Application of Geographic Information in Diabetes Care Management

Authors: Tsu-Yun Chiu*, Chi Mei Medical Center, No.901, Zhonghua Rd., Yongkang Dist., Tainan City 710, Taiwan (R.O.C.), Tsung-Hsueh Lu, Institution of Public Health, College of Medical, National Cheng Kung University, Tainan, Taiwan (R.O.C.), Tain-Junn Cheng, Chi Mei Medical Center, No.901, Zhonghua Rd., Yongkang Dist., Tainan City 710, Taiwan (R.O.C.)

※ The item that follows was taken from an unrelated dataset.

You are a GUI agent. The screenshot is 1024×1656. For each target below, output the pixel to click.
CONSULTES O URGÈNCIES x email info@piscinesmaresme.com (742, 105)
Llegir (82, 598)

Topics: Medical and Health Geography
Keywords: Geographic Information, diabetes mellitus management, care quality indicator
Session Type: Paper
Day: 4/13/2018
Start / End Time: 10:00 AM / 11:40 AM
Room: Studio 8, Marriott, 2nd Floor
Presentation File: No File Uploaded


Background: This study aims to examine the geographic clusters of macrovascular complication for diabetes mellitus (DM) and compare the care quality indicators between the hotspots and the rest of locations. Method: Addresses, demographic information and care quality indicators of DM patients in the year of 2014 were extracted from the medical information system of a medical center in Tainan City, Taiwan. Patients’ addresses were transformed and grouped into Statistical Area Level 1 (SA1). Geographic clusters of macrovascular complication for DM were been identified using Moran’s I test and LISA statistics. The association between indicators and locations were been examined using Student’s t-test. Results: 12,716 patients’ information and medical records were included. More than half of the subjects were male and between 60-79 years old. Patents with macrovascular complications comprised 75% of all patients and were clustered in 142 out of 4303 SA1. The distribution of sex was almost the same, while patients in hotspots were significantly older than other locations. The compliance of medication was similar, while the compliance of every examination in hotspots was lower. Proportion of non-macrovascular complications was insignificant between hotspots and other areas. As for the geographic differences in macrovascular complications, cardiovascular diseases and peripheral vascular disease were the most remarkable. Conclusion: This study demonstrated that there was a slight geographical difference in the outcome of DM, and the quality of care did vary by regions. Our findings would be a valuable resource for health planners and related practitioners to enhance the quality of diabetes care.